I am happy to report that we are all feeling much better! I am extremely happy to be able to hold, snuggle and love on my little boy again...he's pretty happy about it, too! Poor little thing did not understand that I was keeping my distance to help keep him healthy.
Sweet Drake has been working hard in his therapies and he has adjusted well to having substitute nurses. He is definitely most happy when his regular nurses are here, but he was willing to give some newbies a chance. I am always hesitant of new nurses coming in to work with Drake. I know that I need to work on my trust issues when it come to our little boy. It's hard! I know him and his regular nurses know him. We understand his likes and dislikes. We know his cries and how to make him smile. We understand his quirks and how to trouble shoot if something with him goes awry without panicking. Drake understands so much about his surroundings and what goes on around him. Lisa and I were just talking about this today. He isn't able to fully communicate with us, but we can see glimpses all the time when he smirks, turns his eyes in certain directions, giggles, kicks or smiles. We know he understands!
I have said before that our little Kennedy has patience beyond her years. At 2.5 years old, she completely understands having to wait if she wants something while we are working with Drake or in the middle of trach care. With a quiet, "ok" she patiently stands back and waits her turn. While we administer her breathing treatments every morning and evening, she plays with a toy, iPad or watches a cartoon. Now that her hair has grown considerably, she even sits patiently allowing Lisa to give her some beautiful braids!
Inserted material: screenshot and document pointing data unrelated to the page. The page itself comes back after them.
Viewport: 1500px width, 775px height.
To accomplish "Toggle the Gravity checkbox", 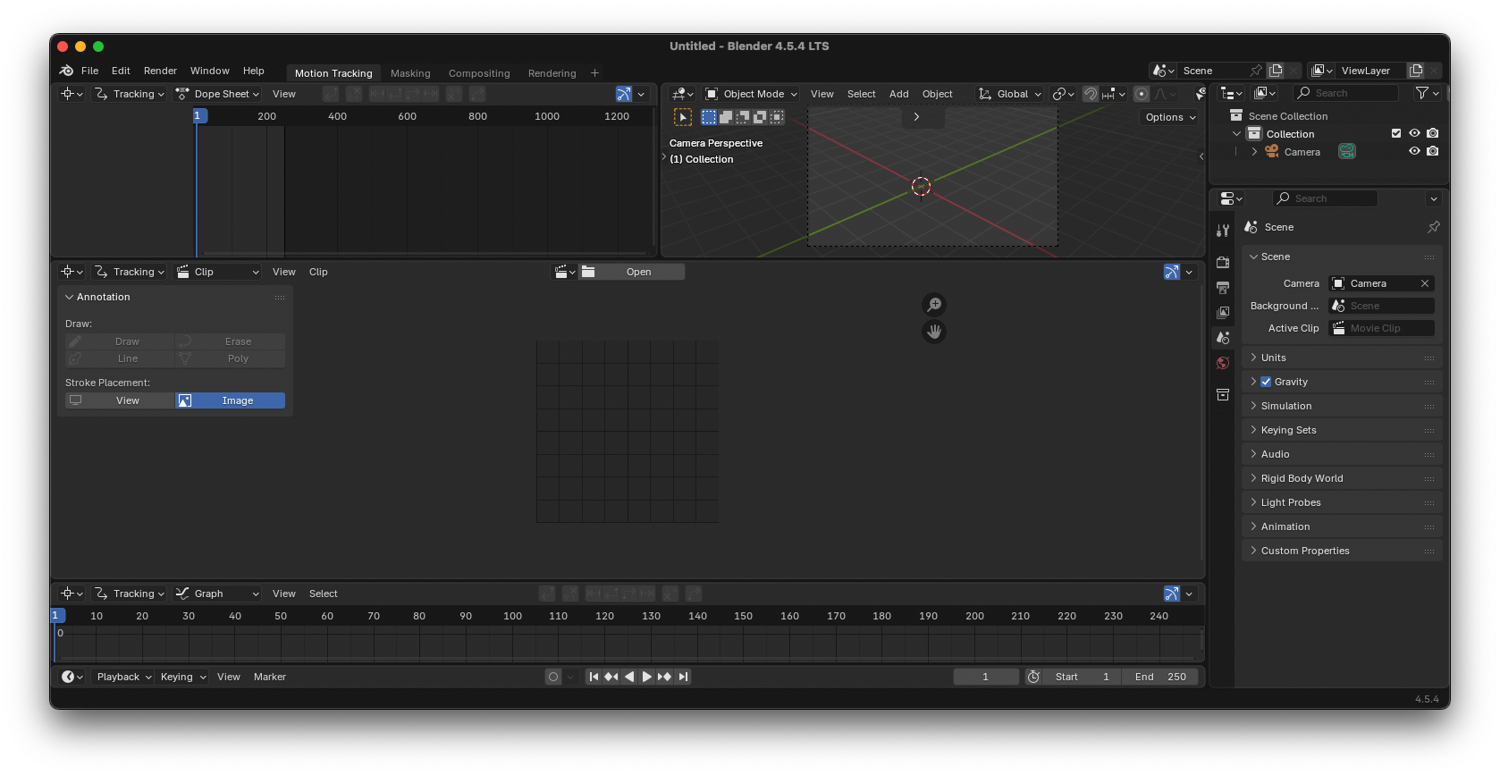I will pyautogui.click(x=1266, y=382).
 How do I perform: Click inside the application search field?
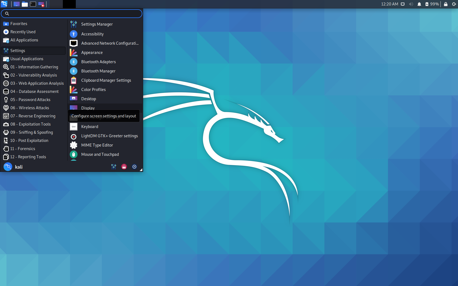[71, 14]
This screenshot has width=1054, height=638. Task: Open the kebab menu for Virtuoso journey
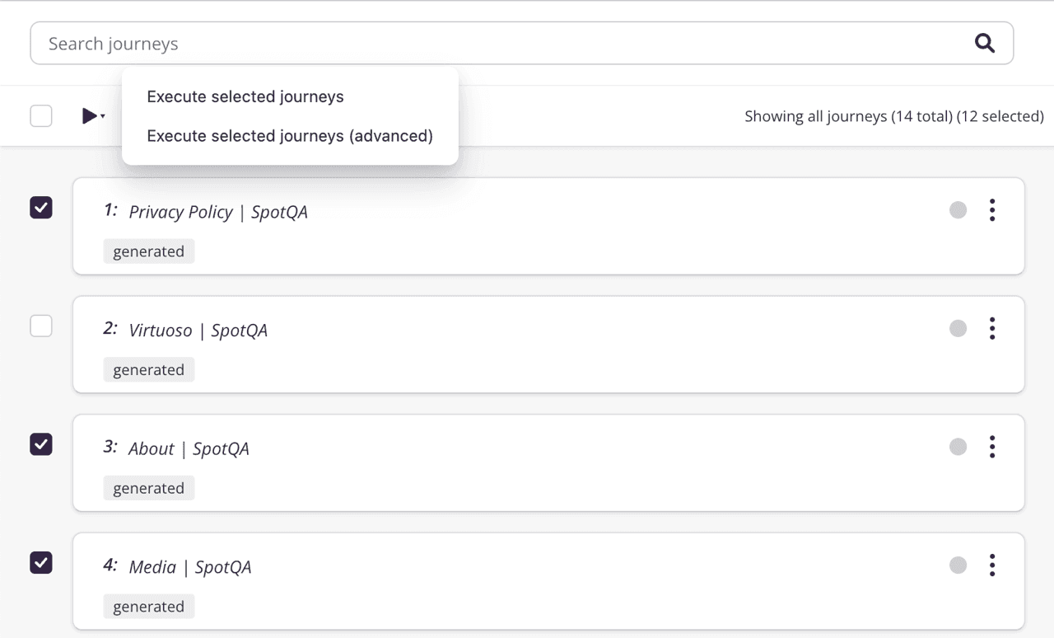point(992,328)
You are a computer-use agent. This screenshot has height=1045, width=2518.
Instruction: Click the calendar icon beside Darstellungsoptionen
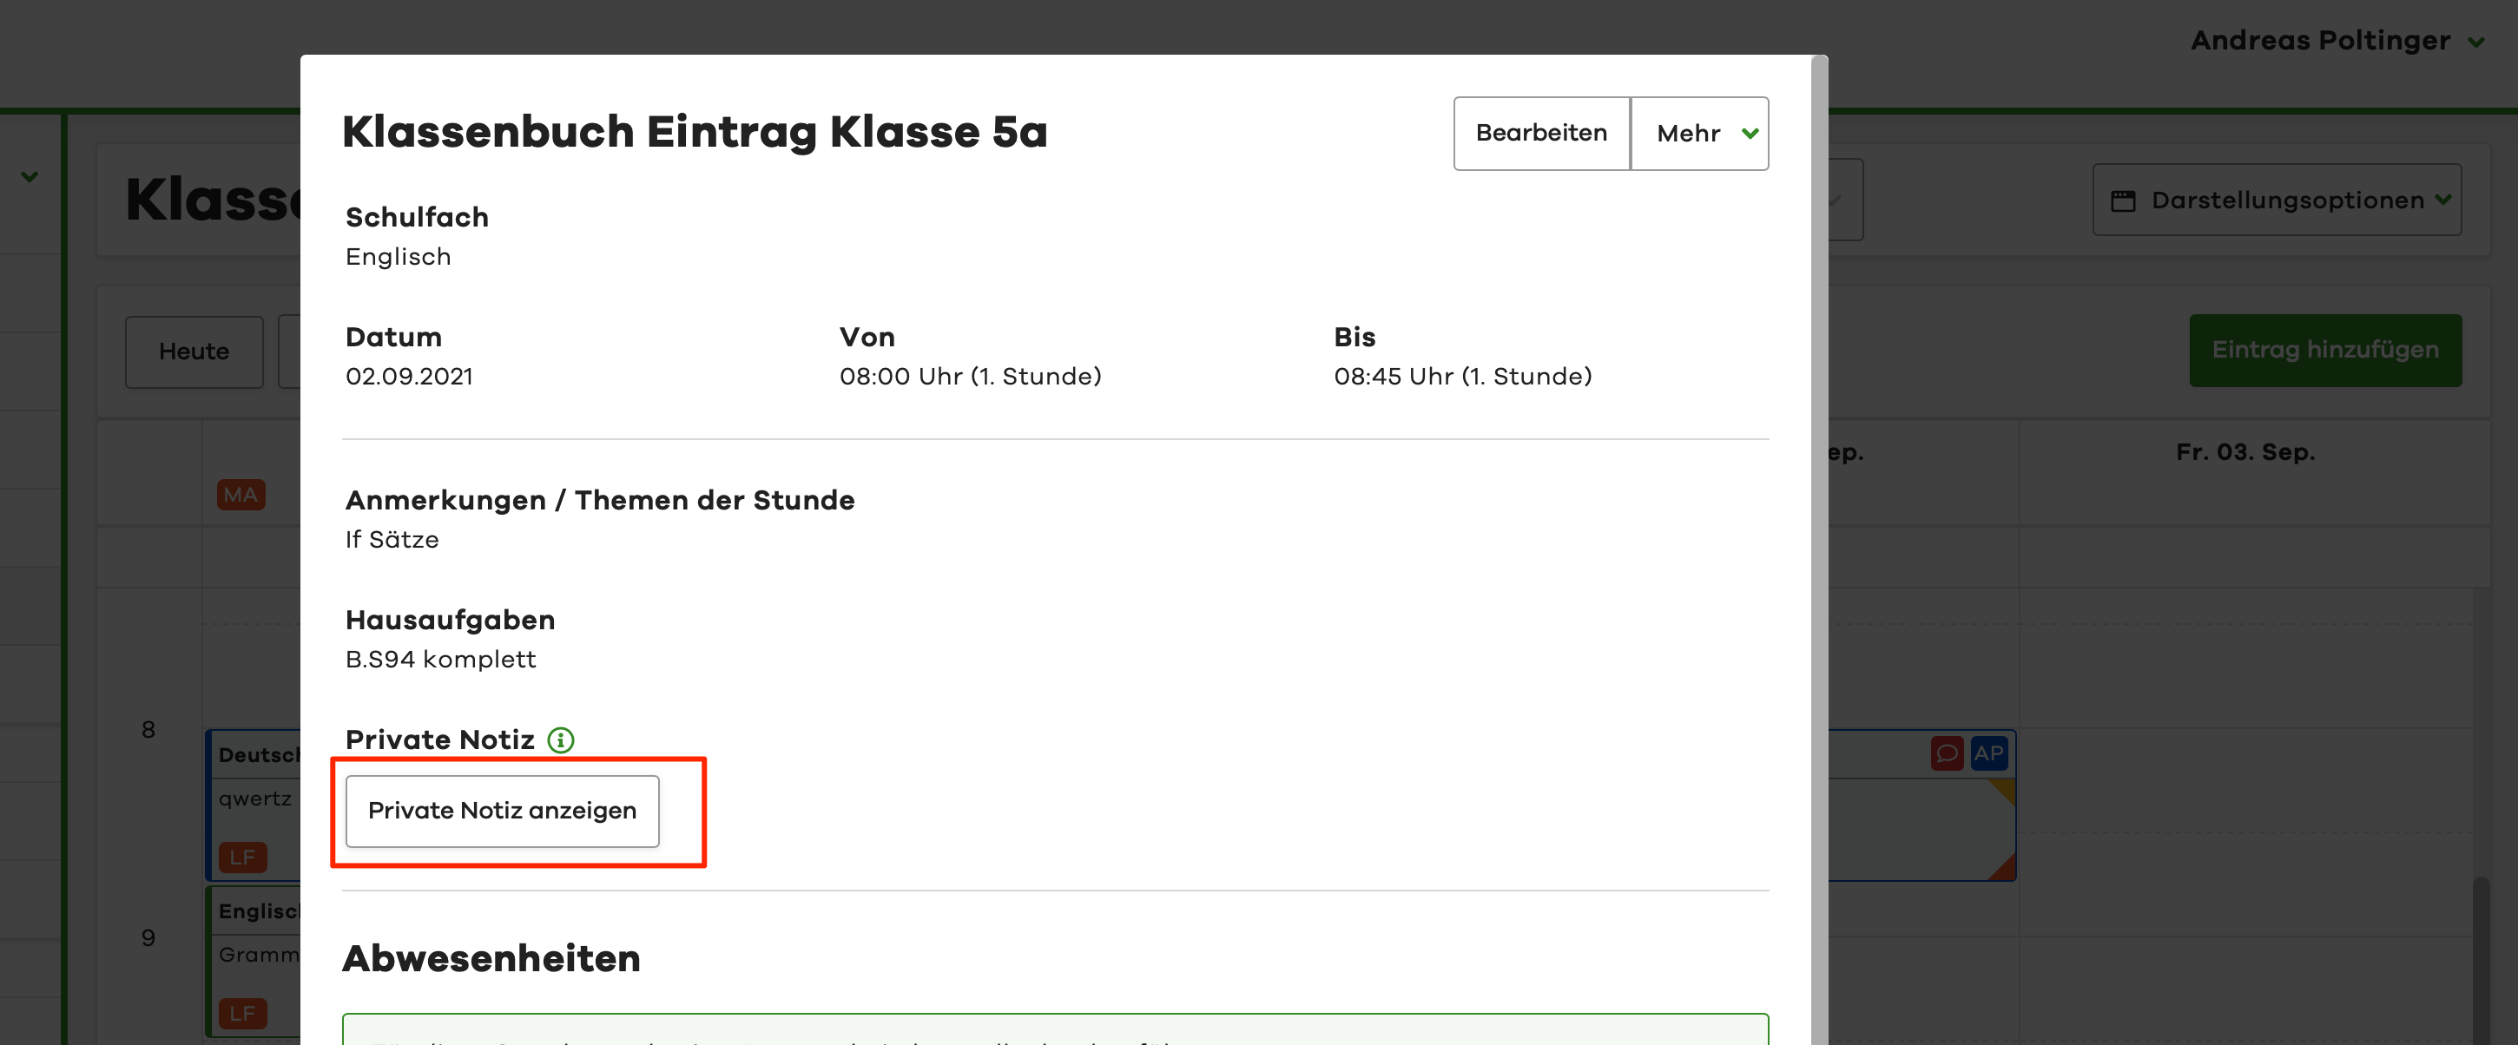(2122, 200)
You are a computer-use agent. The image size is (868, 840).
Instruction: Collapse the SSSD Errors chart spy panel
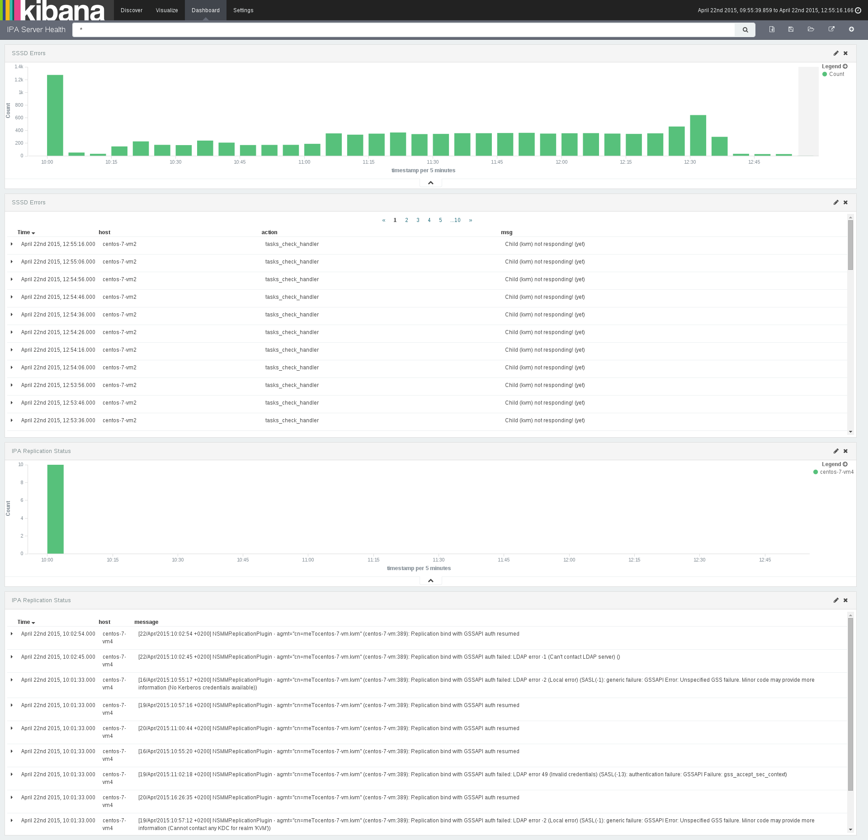430,183
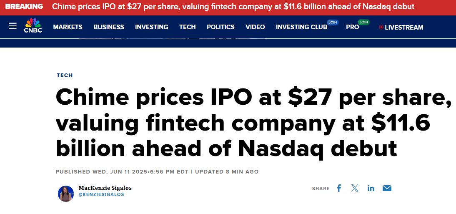Click the blue Join badge on Investing Club
This screenshot has height=214, width=456.
point(333,23)
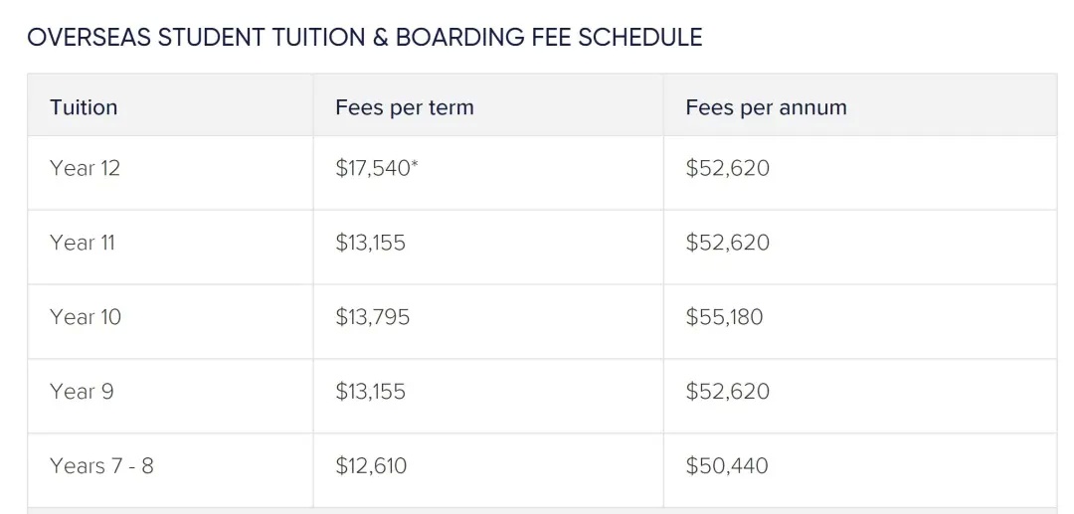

I received two separate messages this week from other parents of children with special needs thanking us for sharing our journey. Both of these parents are just beginning their new path with their little angels. We are thankful that sharing our story is providing guidance and hope for others. I can not put into words the feelings and emotions that consume you as a parent when you receive the devastating blow of life limiting diagnosis. It is overwhelming to take in and digest. Then, you are ready to move forward and create the best life possible for your child. Searching high and low for resources, information, and others who have walked your path (or a similar one) paving the way in uncharted territory.